===== Source material =====
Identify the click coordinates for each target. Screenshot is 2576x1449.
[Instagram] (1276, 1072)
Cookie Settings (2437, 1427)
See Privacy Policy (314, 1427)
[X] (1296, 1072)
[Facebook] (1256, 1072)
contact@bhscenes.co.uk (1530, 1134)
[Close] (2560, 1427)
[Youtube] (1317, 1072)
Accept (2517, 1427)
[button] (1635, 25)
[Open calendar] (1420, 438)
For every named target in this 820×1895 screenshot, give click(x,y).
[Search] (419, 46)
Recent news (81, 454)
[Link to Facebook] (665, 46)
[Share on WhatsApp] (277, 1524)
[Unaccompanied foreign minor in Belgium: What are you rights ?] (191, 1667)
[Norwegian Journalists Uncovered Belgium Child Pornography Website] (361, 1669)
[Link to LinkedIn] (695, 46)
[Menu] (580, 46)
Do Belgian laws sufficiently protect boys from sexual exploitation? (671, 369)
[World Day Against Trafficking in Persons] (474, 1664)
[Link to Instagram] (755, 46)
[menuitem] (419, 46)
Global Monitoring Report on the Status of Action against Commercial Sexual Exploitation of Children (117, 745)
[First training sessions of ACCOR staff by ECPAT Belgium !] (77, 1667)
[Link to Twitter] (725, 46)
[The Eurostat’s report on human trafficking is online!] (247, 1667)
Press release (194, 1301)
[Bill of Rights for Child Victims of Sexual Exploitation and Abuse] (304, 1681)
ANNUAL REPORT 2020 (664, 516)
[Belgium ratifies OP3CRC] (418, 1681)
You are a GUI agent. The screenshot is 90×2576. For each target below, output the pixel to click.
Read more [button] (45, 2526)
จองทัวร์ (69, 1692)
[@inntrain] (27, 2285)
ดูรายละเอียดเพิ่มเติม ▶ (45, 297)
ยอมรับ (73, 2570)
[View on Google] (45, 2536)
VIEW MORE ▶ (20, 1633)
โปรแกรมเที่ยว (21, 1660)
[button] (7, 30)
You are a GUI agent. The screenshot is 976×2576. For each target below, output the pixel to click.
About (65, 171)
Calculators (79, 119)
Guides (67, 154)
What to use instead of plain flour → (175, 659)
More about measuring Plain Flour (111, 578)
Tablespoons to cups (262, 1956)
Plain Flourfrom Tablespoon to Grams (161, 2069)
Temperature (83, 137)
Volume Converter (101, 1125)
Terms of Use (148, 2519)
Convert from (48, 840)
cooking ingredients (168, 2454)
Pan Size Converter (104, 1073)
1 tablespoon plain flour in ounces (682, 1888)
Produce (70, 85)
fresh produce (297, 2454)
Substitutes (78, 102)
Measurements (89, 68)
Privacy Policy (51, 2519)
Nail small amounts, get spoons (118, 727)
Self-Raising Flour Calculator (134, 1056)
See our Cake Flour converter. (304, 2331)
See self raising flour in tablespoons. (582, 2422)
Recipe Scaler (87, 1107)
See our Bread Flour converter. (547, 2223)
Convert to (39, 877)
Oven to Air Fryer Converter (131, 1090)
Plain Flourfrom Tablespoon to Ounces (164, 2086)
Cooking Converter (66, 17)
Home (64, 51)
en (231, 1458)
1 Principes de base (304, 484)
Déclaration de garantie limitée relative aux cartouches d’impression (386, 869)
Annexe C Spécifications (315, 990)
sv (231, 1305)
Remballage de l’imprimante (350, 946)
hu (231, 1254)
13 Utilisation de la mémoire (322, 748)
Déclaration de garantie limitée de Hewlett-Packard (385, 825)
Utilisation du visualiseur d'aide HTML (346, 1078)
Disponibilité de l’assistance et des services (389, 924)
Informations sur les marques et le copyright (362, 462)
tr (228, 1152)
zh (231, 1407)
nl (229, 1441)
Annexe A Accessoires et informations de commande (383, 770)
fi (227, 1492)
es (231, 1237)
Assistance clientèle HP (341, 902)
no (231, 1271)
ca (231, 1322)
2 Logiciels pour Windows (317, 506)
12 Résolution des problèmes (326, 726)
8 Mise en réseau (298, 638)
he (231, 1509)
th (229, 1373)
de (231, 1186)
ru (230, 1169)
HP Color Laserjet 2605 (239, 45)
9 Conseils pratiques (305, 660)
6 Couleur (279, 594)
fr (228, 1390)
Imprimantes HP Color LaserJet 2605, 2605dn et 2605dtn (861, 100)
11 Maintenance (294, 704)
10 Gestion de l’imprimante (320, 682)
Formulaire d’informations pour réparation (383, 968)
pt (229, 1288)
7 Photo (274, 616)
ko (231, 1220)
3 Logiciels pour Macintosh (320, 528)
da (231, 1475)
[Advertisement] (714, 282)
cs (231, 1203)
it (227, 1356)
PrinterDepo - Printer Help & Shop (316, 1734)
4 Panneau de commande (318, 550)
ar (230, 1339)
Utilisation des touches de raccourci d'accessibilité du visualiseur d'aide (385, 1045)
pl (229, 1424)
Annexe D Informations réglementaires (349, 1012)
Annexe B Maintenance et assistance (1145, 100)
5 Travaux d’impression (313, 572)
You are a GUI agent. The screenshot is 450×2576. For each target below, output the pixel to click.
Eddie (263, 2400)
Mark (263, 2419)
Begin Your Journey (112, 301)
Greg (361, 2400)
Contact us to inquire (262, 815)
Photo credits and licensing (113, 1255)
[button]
=====
Task item:
Return every line of the data unchanged.

Answer to this task:
Identify the click coordinates for each target. Screenshot is 2576x1449.
[Instagram] (1276, 1072)
Cookie Settings (2437, 1427)
See Privacy Policy (314, 1427)
[X] (1296, 1072)
[Facebook] (1256, 1072)
contact@bhscenes.co.uk (1530, 1134)
[Close] (2560, 1427)
[Youtube] (1317, 1072)
Accept (2517, 1427)
[button] (1635, 25)
[Open calendar] (1420, 438)
For every named target in this 820×1895 screenshot, give click(x,y).
[Search] (419, 46)
Recent news (81, 454)
[Link to Facebook] (665, 46)
[Share on WhatsApp] (277, 1524)
[Unaccompanied foreign minor in Belgium: What are you rights ?] (191, 1667)
[Norwegian Journalists Uncovered Belgium Child Pornography Website] (361, 1669)
[Link to LinkedIn] (695, 46)
[Menu] (580, 46)
Do Belgian laws sufficiently protect boys from sexual exploitation? (671, 369)
[World Day Against Trafficking in Persons] (474, 1664)
[Link to Instagram] (755, 46)
[menuitem] (419, 46)
Global Monitoring Report on the Status of Action against Commercial Sexual Exploitation of Children (117, 745)
[First training sessions of ACCOR staff by ECPAT Belgium !] (77, 1667)
[Link to Twitter] (725, 46)
[The Eurostat’s report on human trafficking is online!] (247, 1667)
Press release (194, 1301)
[Bill of Rights for Child Victims of Sexual Exploitation and Abuse] (304, 1681)
ANNUAL REPORT 2020 (664, 516)
[Belgium ratifies OP3CRC] (418, 1681)
You are a GUI agent. The screenshot is 90×2576. For each target below, output the pixel to click.
Read more [button] (45, 2526)
จองทัวร์ (69, 1692)
[@inntrain] (27, 2285)
ดูรายละเอียดเพิ่มเติม ▶ (45, 297)
ยอมรับ (73, 2570)
[View on Google] (45, 2536)
VIEW MORE ▶ (20, 1633)
โปรแกรมเที่ยว (21, 1660)
[button] (7, 30)
You are a GUI agent. The screenshot is 976×2576. For each target below, output the pixel to click.
About (65, 171)
Calculators (79, 119)
Guides (67, 154)
What to use instead of plain flour → (175, 659)
More about measuring Plain Flour (111, 578)
Tablespoons to cups (262, 1956)
Plain Flourfrom Tablespoon to Grams (161, 2069)
Temperature (83, 137)
Volume Converter (101, 1125)
Terms of Use (148, 2519)
Convert from (48, 840)
cooking ingredients (168, 2454)
Pan Size Converter (104, 1073)
1 tablespoon plain flour in ounces (682, 1888)
Produce (70, 85)
fresh produce (297, 2454)
Substitutes (78, 102)
Measurements (89, 68)
Privacy Policy (51, 2519)
Nail small amounts, get spoons (118, 727)
Self-Raising Flour Calculator (134, 1056)
See our Cake Flour converter. (304, 2331)
See self raising flour in tablespoons. (582, 2422)
Recipe Scaler (87, 1107)
See our Bread Flour converter. (547, 2223)
Convert to (39, 877)
Oven to Air Fryer Converter (131, 1090)
Plain Flourfrom Tablespoon to Ounces (164, 2086)
Cooking Converter (66, 17)
Home (64, 51)
en (231, 1458)
1 Principes de base (304, 484)
Déclaration de garantie limitée relative aux cartouches d’impression (386, 869)
Annexe C Spécifications (315, 990)
sv (231, 1305)
Remballage de l’imprimante (350, 946)
hu (231, 1254)
13 Utilisation de la mémoire (322, 748)
Déclaration de garantie limitée de Hewlett-Packard (385, 825)
Utilisation du visualiseur d'aide HTML (346, 1078)
Disponibilité de l’assistance et des services (389, 924)
Informations sur les marques et le copyright (362, 462)
tr (228, 1152)
zh (231, 1407)
nl (229, 1441)
Annexe A Accessoires et informations de commande (383, 770)
fi (227, 1492)
es (231, 1237)
Assistance clientèle HP (341, 902)
no (231, 1271)
ca (231, 1322)
2 Logiciels pour Windows (317, 506)
12 Résolution des problèmes (326, 726)
8 Mise en réseau (298, 638)
he (231, 1509)
th (229, 1373)
de (231, 1186)
ru (230, 1169)
HP Color Laserjet 2605 (239, 45)
9 Conseils pratiques (305, 660)
6 Couleur (279, 594)
fr (228, 1390)
Imprimantes HP Color LaserJet 2605, 2605dn et 2605dtn (861, 100)
11 Maintenance (294, 704)
10 Gestion de l’imprimante (320, 682)
Formulaire d’informations pour réparation (383, 968)
pt (229, 1288)
7 Photo (274, 616)
ko (231, 1220)
3 Logiciels pour Macintosh (320, 528)
da (231, 1475)
[Advertisement] (714, 282)
cs (231, 1203)
it (227, 1356)
PrinterDepo - Printer Help & Shop (316, 1734)
4 Panneau de commande (318, 550)
ar (230, 1339)
Utilisation des touches de raccourci d'accessibilité du visualiseur d'aide (385, 1045)
pl (229, 1424)
Annexe D Informations réglementaires (349, 1012)
Annexe B Maintenance et assistance (1145, 100)
5 Travaux d’impression (313, 572)
You are a GUI agent. The screenshot is 450×2576. For each target below, output the pixel to click.
Eddie (263, 2400)
Mark (263, 2419)
Begin Your Journey (112, 301)
Greg (361, 2400)
Contact us to inquire (262, 815)
Photo credits and licensing (113, 1255)
[button]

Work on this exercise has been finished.